Work to complete: Restate each of the lines below word for word and drop every picture.

============

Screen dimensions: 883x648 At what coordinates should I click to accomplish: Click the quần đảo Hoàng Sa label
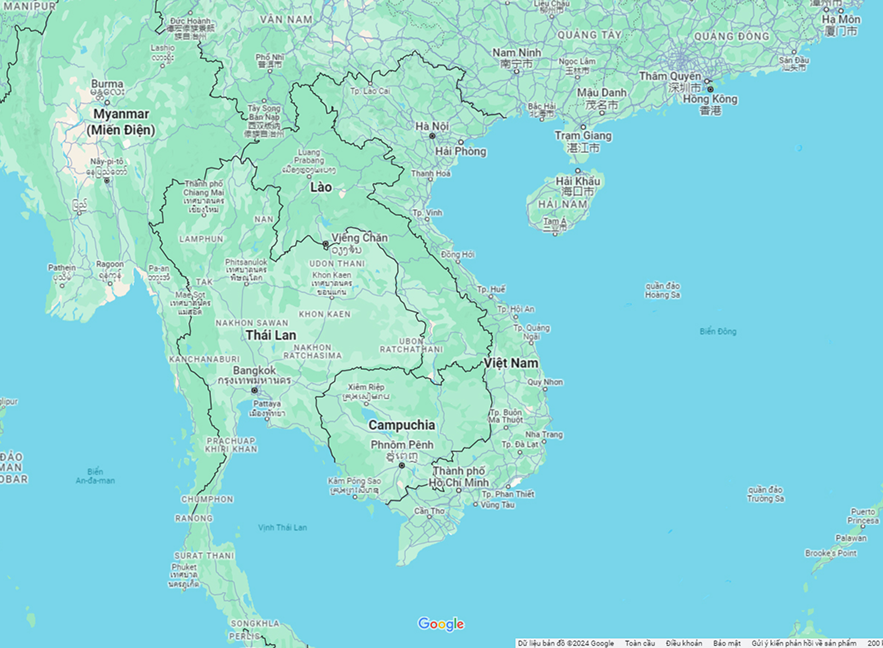[663, 290]
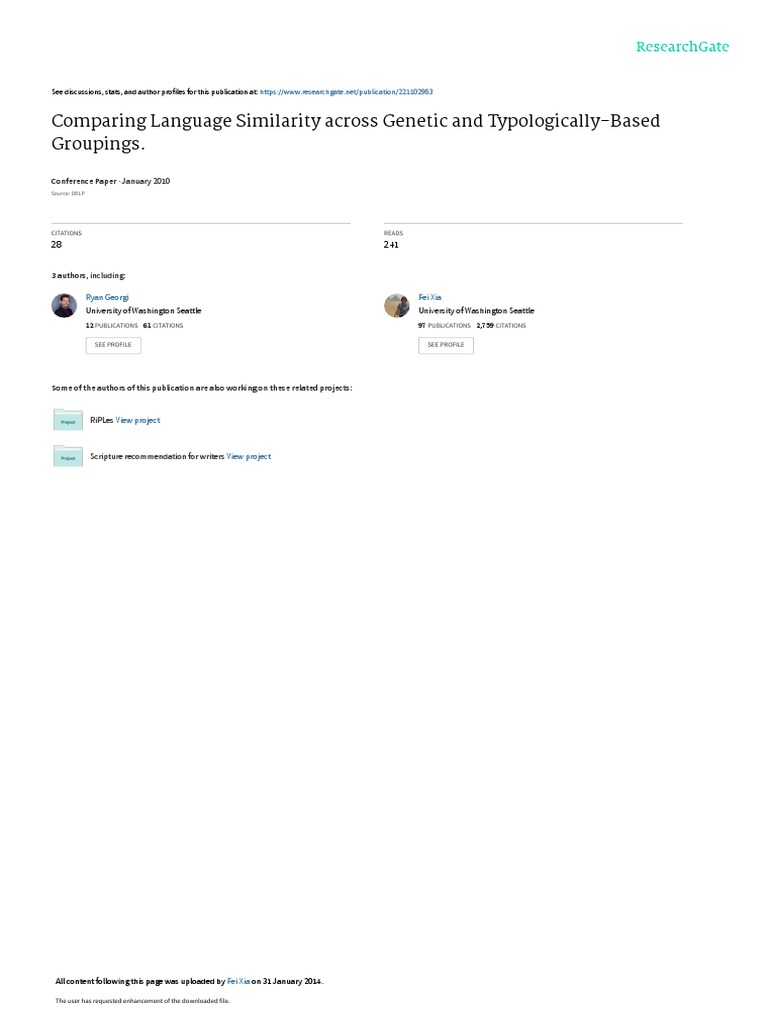Image resolution: width=768 pixels, height=1024 pixels.
Task: Select the citations count 28
Action: pyautogui.click(x=57, y=244)
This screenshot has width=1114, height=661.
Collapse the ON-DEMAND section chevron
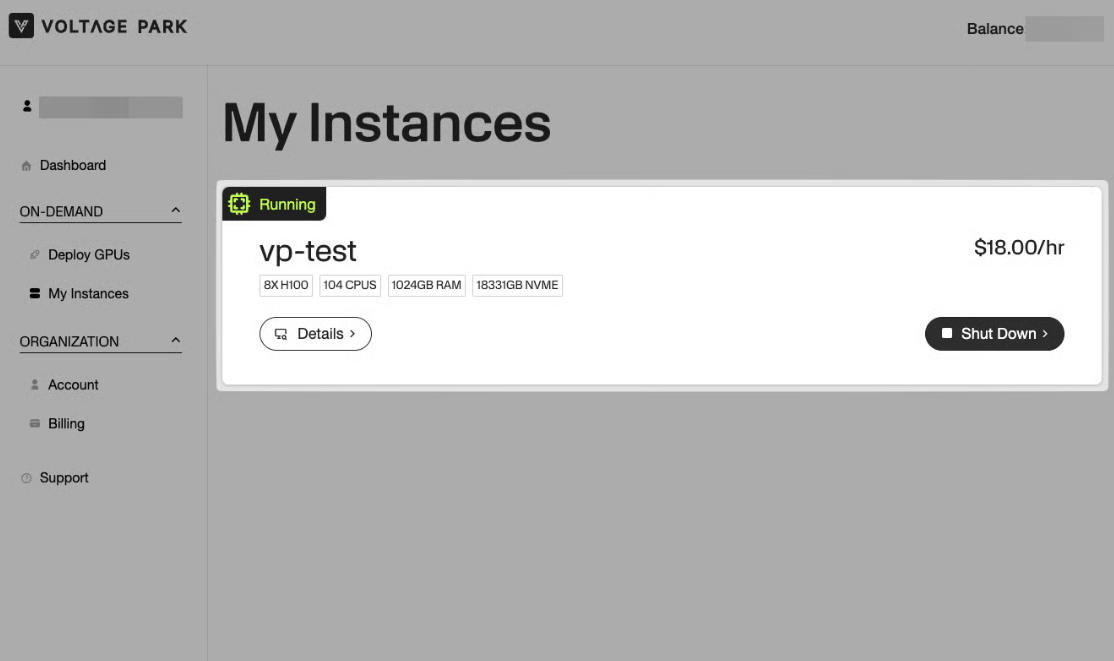[176, 211]
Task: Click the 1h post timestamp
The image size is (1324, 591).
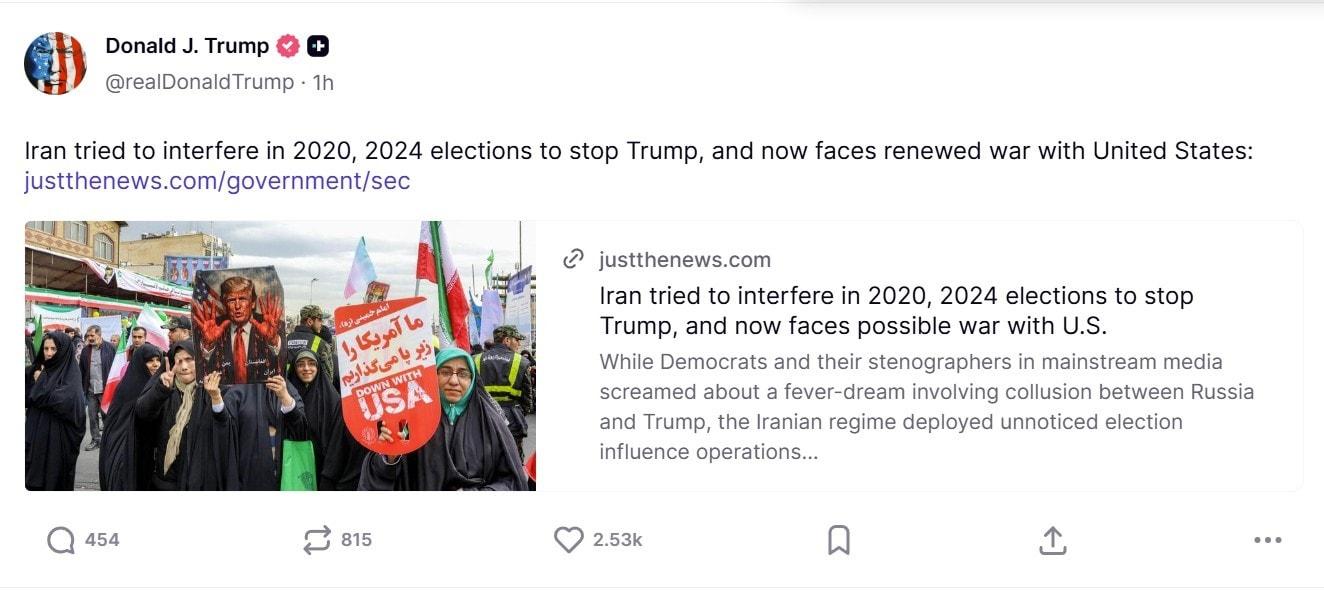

============

Answer section:
Screen dimensions: 883x648 At what coordinates should I click to accomplish: Click the quần đảo Hoàng Sa label
[663, 290]
Image resolution: width=768 pixels, height=1024 pixels.
Task: Select the citations count 28
Action: pyautogui.click(x=57, y=244)
This screenshot has width=1114, height=661.
Collapse the ON-DEMAND section chevron
[176, 211]
Task: Click the 1h post timestamp
The image size is (1324, 591).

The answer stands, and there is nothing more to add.